Taglieri di plastica o di legno? Qual è il migliore materiale dal punto di vista igienico?

Taglieri di plastica o di legno? Qual è il migliore materiale dal punto di vista igienico?-0

Taglieri di plastica o di legno? Qual è il migliore materiale dal punto di vista igienico?

Tagliere in legno o plastica (Teflon)? La domanda sorge quasi spontanea quando bisogna comprare questo oggetto necessario in tutte le cucine. Spesso la scelta è fatta osservando l’estetica senza valutare le caratteristiche igienico-sanitarie.  Il tagliere di legno è in genere quello preferito dalla maggior parte delle persone, anche se non necessariamente garantisce una migliore igiene. La normativa non aiuta, perché nessuna legge vieta l’utilizzo del tagliere in legno. Tuttavia il Reg 852/04 precisa che: le superfici a contatto con gli alimenti devono essere lavabili e sanificabili, resistere alla corrosione e non  rilasciare sostanze capaci di contaminare o infettare il cibo.
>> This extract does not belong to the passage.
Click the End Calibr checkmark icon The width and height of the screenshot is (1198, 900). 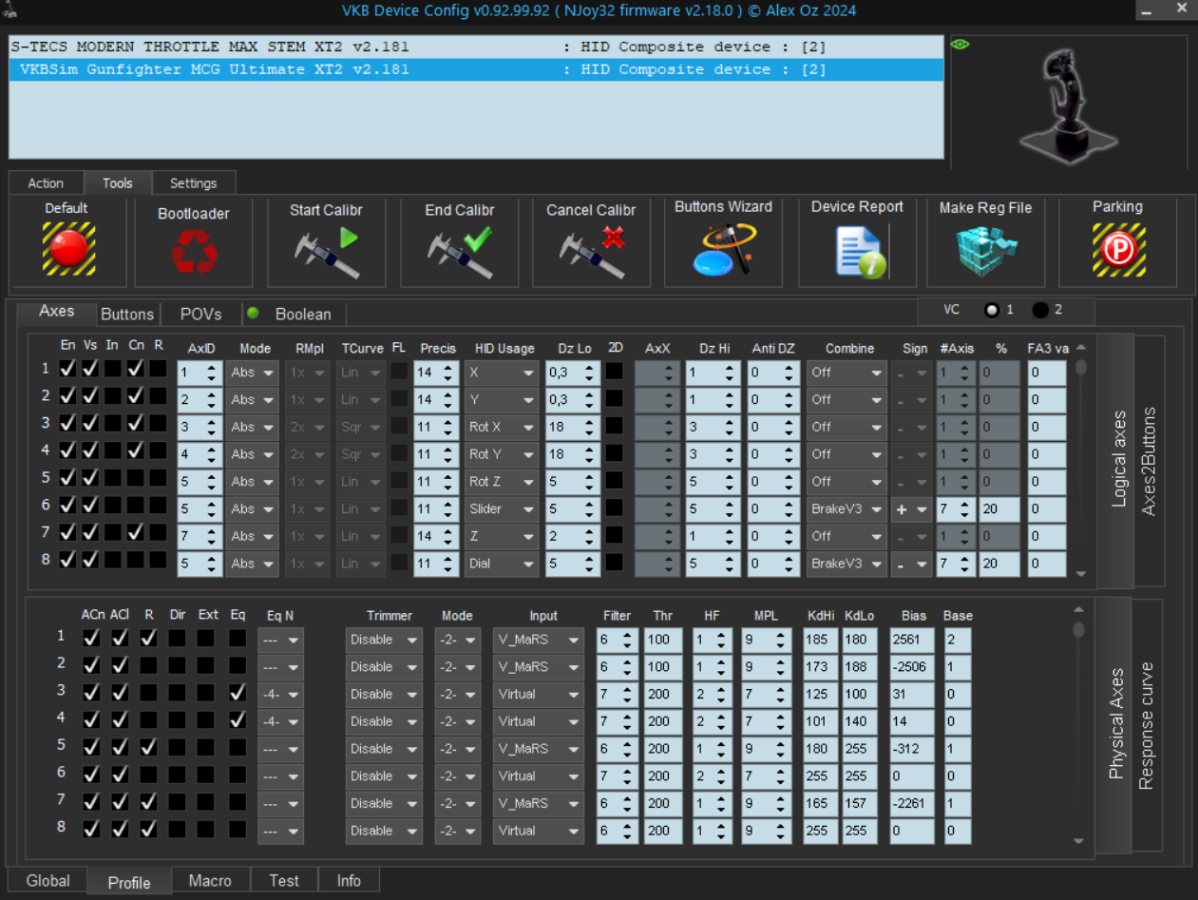tap(459, 252)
«La norma – spiega Renzo Mioni responsabile della struttura valorizzazione delle produzioni alimentari,  dell’Istituto Zooprofilattico Sperimentale delle Venezie – non dà indicazioni precise. Non si tratta di scartare uno dei due materiali, quanto di capire come usarli al meglio per evitare eventuali tossinfezioni alimentari. La cosa  importante è  sapere come pulire bene i taglieri dopo l’uso». Quando si taglia il cibo sul tagliere è inevitabile che la superficie venga incisa dai coltelli formando piccole fessure difficili  da pulire, dove lo sporco si deposita.  La differenza è che la plastica, dopo aver rimosso meccanicamente i residui organici, può essere messa in lavastoviglie dove alla temperatura di circa 65° -70°C i batteri patogeni vengono inattivati. In alternativa può essere  disinfettata in superficie con l’acqua ossigenata a 10 volumi (3%) venduta al supermercato o in farmacia».
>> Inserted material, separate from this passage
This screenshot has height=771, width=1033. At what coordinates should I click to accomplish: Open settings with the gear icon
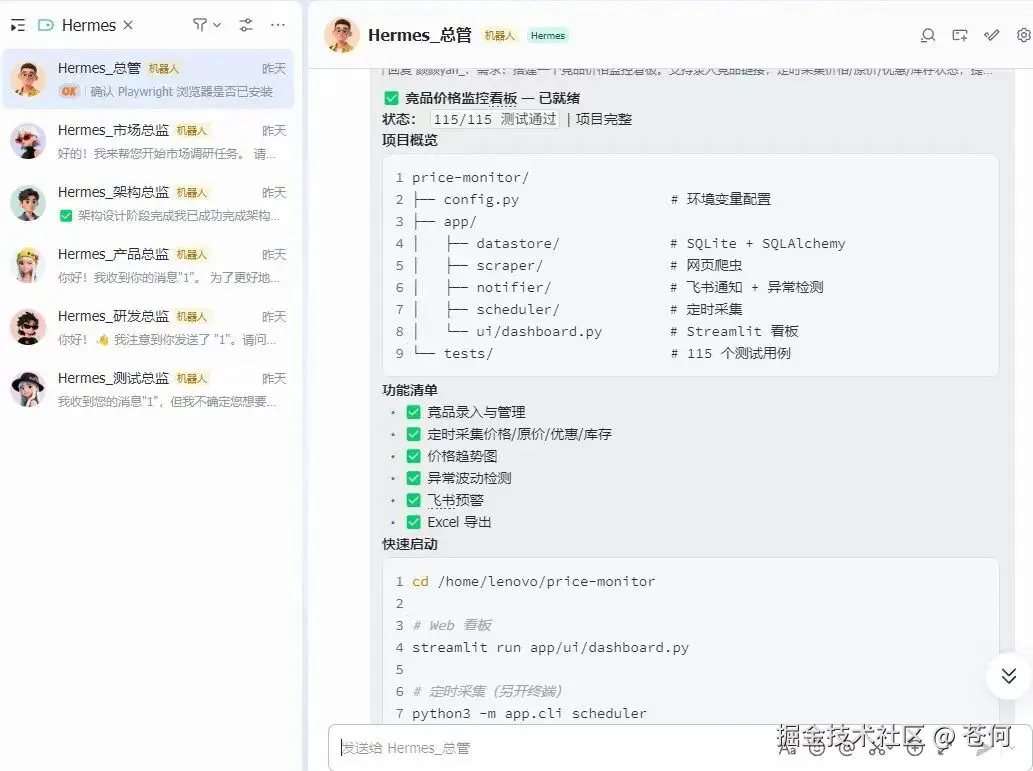[1022, 35]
«Il legno è un materiale naturale poroso che assorbe molta acqua, favorendo così la moltiplicazione dei batteri – spiega Mioni  – e non può essere messo in lavastoviglie. Per questo è più delicato e quando si usa necessita di maggiori accortezze come ad esempio lavarsi le mani dopo averlo usato e tenere pulito il lavandino.  La  pulizia inizia togliendo i residui di alimenti e  lavando bene il tagliere con acqua calda e detergente. L’asciugatura deve essere fatta al sole in estate o sul termosifone in inverno. Si può inoltre disinfettare con prodotti come limone, aceto e bicarbonato». In questo modo i batteri rimasti senza acqua né nutrimento non proliferano.

È necessario inoltre cambiare tagliere ogni tanto. «La cosa migliore – continua Mioni – consiste nel disporre di due o più taglieri, in modo di averne uno di riserva mentre il primo asciuga ma, soprattutto, per separare alimenti. La soluzione ottimale è averne uno per la carne e un altro per frutta e verdura». Nella ristorazione collettiva, per esempio, adottano taglieri di colore diverso per ogni categoria merceologica: rosso per le carni crude, verde per le verdure crude, gialli e bianchi per altri cibi ….. In generale non si deve demonizzare il tagliere in legno, anche se è più complicato da trattare. L’importante è sapere come comportarsi per ridurre il rischio di tossinfezioni alimentari.

Aggiornamento:

Abbiamo chiesto a Luca Foltran, esperto in scienze dei materiali, un chiarimento sul Teflon. Ecco la sua risposta: «Il teflon può essere usato per realizzare un tagliere, ma non è un materiale comunemente usato per questo scopo. È più facile trovare plastiche come il polipropilene e il polietilene».